**The task**
Show all lines from the data that include the word "icon".

Dataset section start

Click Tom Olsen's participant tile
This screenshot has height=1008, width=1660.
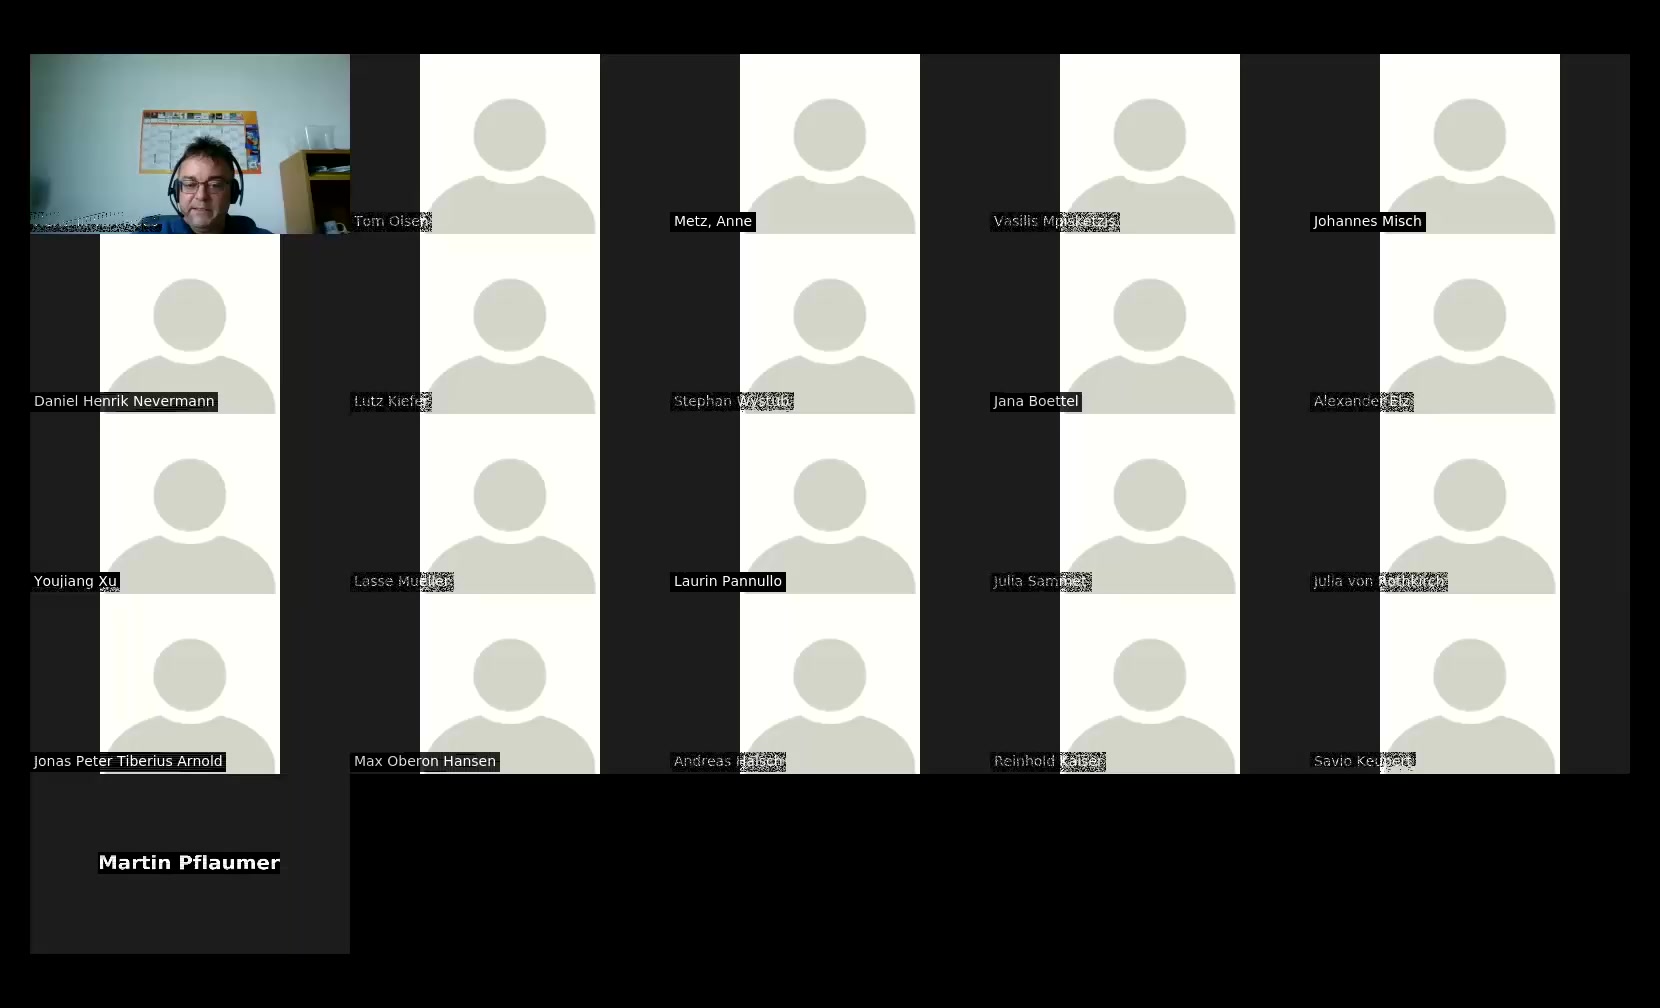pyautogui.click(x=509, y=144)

Dataset section end
Dataset section start

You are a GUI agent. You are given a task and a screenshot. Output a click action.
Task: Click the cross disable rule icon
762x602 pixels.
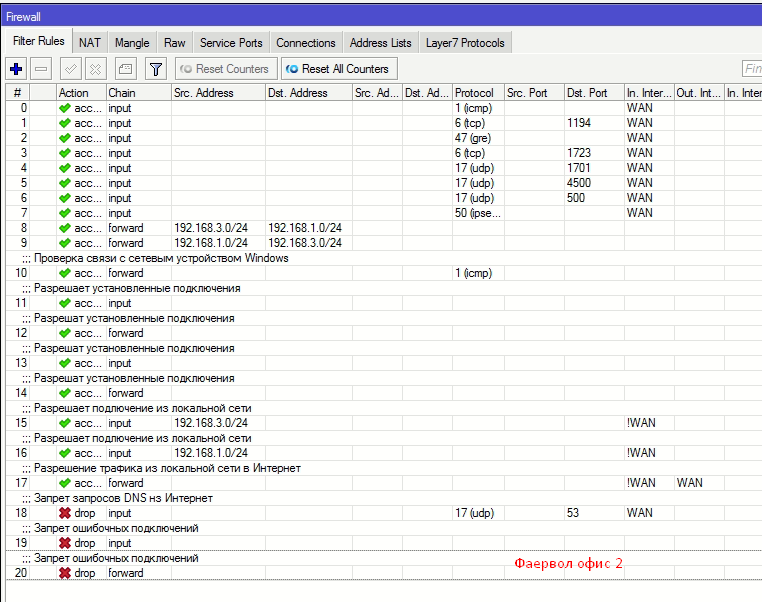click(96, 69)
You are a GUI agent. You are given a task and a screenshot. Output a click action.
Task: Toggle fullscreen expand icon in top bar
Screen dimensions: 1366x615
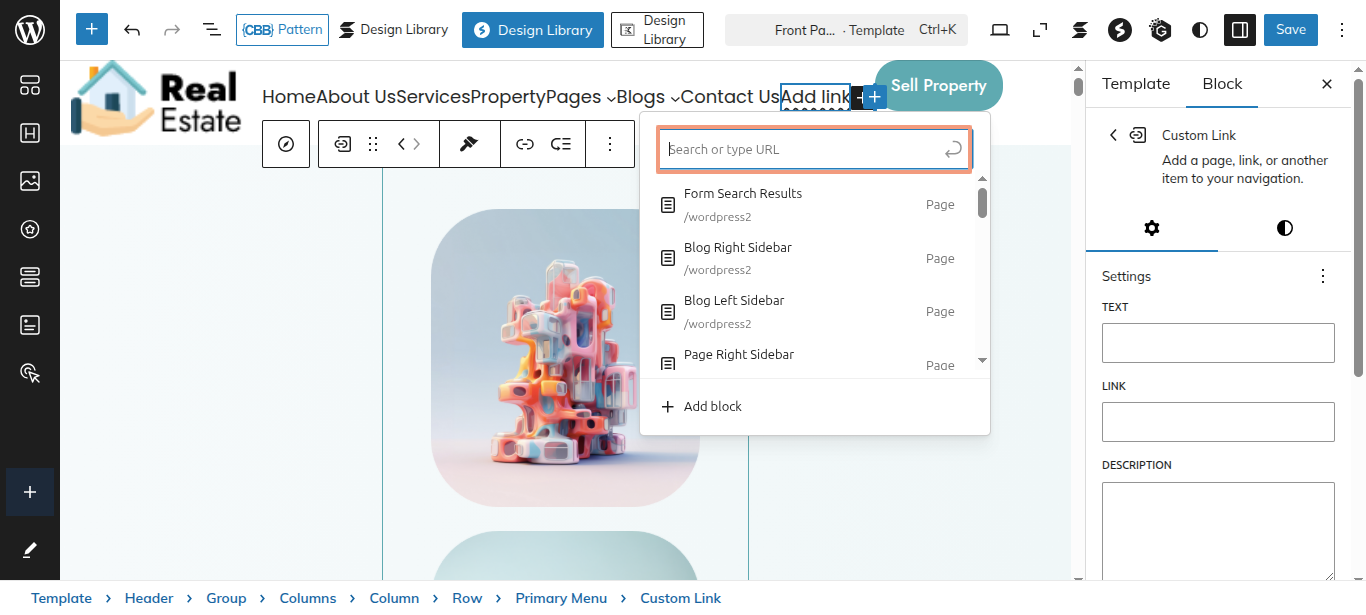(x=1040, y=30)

Dataset section end
Dataset section start

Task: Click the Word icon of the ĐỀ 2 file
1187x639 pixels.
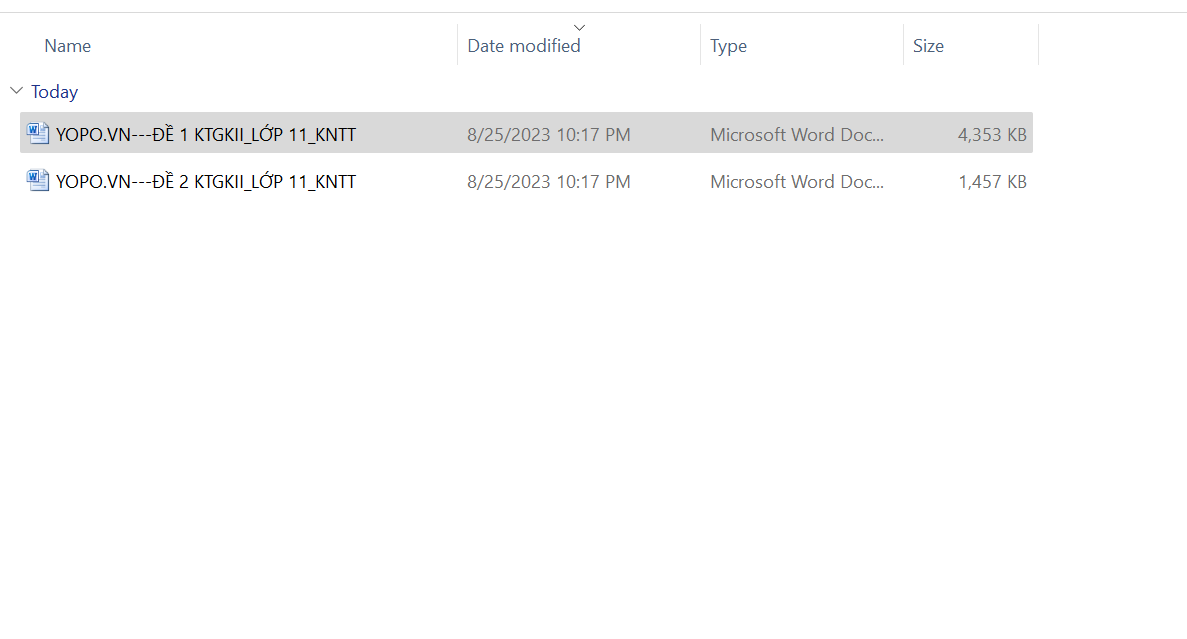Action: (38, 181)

Dataset section end

**Final answer**
Task: Click the cross disable rule icon
Task: Toggle fullscreen expand icon in top bar
Task: Click the Word icon of the ĐỀ 2 file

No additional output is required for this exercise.